Heinrich Kramer e James Sprenger, através
de uma bula de Inocêncio VIII, foram nomeados inquisidores
para que investigassem as práticas de bruxaria nas províncias
do norte da Alemanha e incumbidos de produzir a obra que institucionaliza-se
e legitima-se a ação da Igreja. Por aproximadamente
dois anos, encarregaram-se da produção do espesso
trabalho de mais de quatrocentas páginas. Por fim, o Formicarius
foi acoplado e passou a fazer parte do tratado eclesiástico
intitulado Malleus Maleficarum. A imprensa, recém surgida,
facilitou a divulgação da campanha movida pela Igreja
contra as feiticeiras.
Mulheres &
Feiticeiras
Tradicionalmente, nas culturas pré-cristãs,
a mulher era objeto de adoração e respeito. Era
a fonte doadora da vida e símbolo da fertilidade. Porém,
mesmo sob a alegação formal de combater a heresia
em todas as suas variações, as descrições
contidas no Malleus Maleficarum, fundamentadas em conceitos de
uma civilização patriarcal, contribuíram
para construir uma idéia fantasiosa e infamante sobre as
mulheres.
Esta idéia podia ser legitimada através
do preceito que Eva surgiu de uma costela torta de Adão.

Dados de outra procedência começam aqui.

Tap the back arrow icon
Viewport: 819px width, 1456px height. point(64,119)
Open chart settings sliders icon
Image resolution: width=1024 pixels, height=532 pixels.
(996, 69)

Logo, ocorreu a associação que, conseqüentemente,
todas as mulheres não podiam ser retas em sua conduta.
Ainda, o pecado original ocorreu através do ato sexual
(na metáfora de Adão e Eva comendo maçã)
e, assim, a sexualidade era o ponto mais vulnerável do
ser humano. Portanto, segundo o livro, "mas a razão
natural está em que a mulher é mais carnal do que
o homem, o que se evidencia pelas suas muitas abominações
carnais".
Desse
modo, qualquer mulher que se dispusesse a tratar pequenas enfermidades
ou ferimentos com preparados do- mésticos à base
de ervas, morasse sozinha e tivesse um animal de estimação
(um gato, por exemplo), tivesse com- portamento pernicioso, entre
outras alegações superficiais, podia ser acusada
de bruxaria.
A tortura,
como é sugerida no próprio Malleus Malefi- carum,
era o método utilizado para extrair as confissões
das supostas bruxas. Aparelhos como A dama de ferro e
a Cadeira das Bruxas eram amplamente utilizados. Além
de torturas menos sofisticadas, como aquecimento dos pés
ou introdução de ferros sob as unhas. Deste modo,
a ré passava por tantos suplícios que acabava por
admitir as sentenças elaboradas pelo inquisidor.

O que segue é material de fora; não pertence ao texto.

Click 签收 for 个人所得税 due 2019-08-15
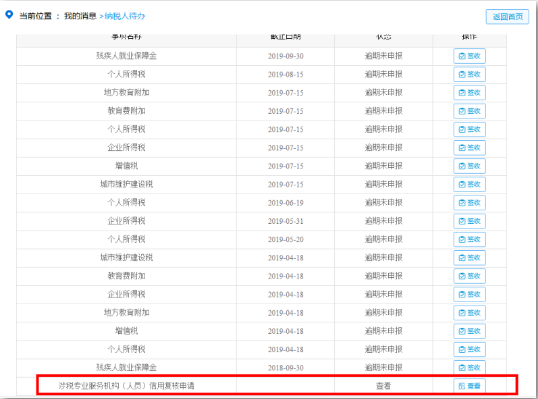This screenshot has width=538, height=399. coord(469,74)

Ainda, as lendas em torno das supostas bruxas propa-
gavam-se entre o povo. Através da ação demoníaca,
uma mulher podia ser capaz de se transformar em animais, voar
e manipular a vontade, confundir o pensamento e a atitude de outras
pessoas. Provocar ereção masculina ou a impotência
sexual; além de inibir ou aumentar a libido de suas vítimas.

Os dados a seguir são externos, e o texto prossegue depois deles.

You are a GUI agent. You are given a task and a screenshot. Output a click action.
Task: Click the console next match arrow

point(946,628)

As bruxas, em seus rituais, dançavam nuas nos campos e
se alimentavam de fetos e cadáveres.
Atualmente, aos olhos da ciência moderna,
principalmente da psicanálise, diversos "sintomas
e indícios" de possessão demoníaca descritos
no Malleus Maleficarum são apenas disfunções
mentais, como histeria e alucinações. O ocorrido
em Salem, Nova Inglaterra, no fim do século XVII, é
um bom exemplo de histeria coletiva. Ainda sob o olhar dos historiadores
modernos, os motivos que levaram à produção
do Malleus Maleficarum não são mais que artimanhas
políticas com pouca ou nenhuma argumentação
religiosa.
De qualquer forma, o Malleus Maleficarum é
um produto religioso e político dos mais significativos
da Idade Média. Não é possível dissociá-lo
do contexto histórico da Santa Inquisição,
da Igreja Católica medieval, tampouco dos principais acontecimentos
daquela época, como a peste negra, a queda do sistema feudal,
a invenção da imprensa e o início da Renascença.
Isto porque, de forma direta ou até mesmo contraditória,
um acontecimento impacta sobre outro. Assim, o Malleus Maleficarum
é mais que um "código penal eclesiástico"
utilizado na Idade Média; é um registro fiel do
que foi parte do pensamento da Igreja Católica medieval,
com uma imensa oposição à figura da mulher
e um desejo ensandecido de manter a autoridade política,
econômica e religiosa e, desse modo, de todo um contexto
deste capítulo da história da humanidade.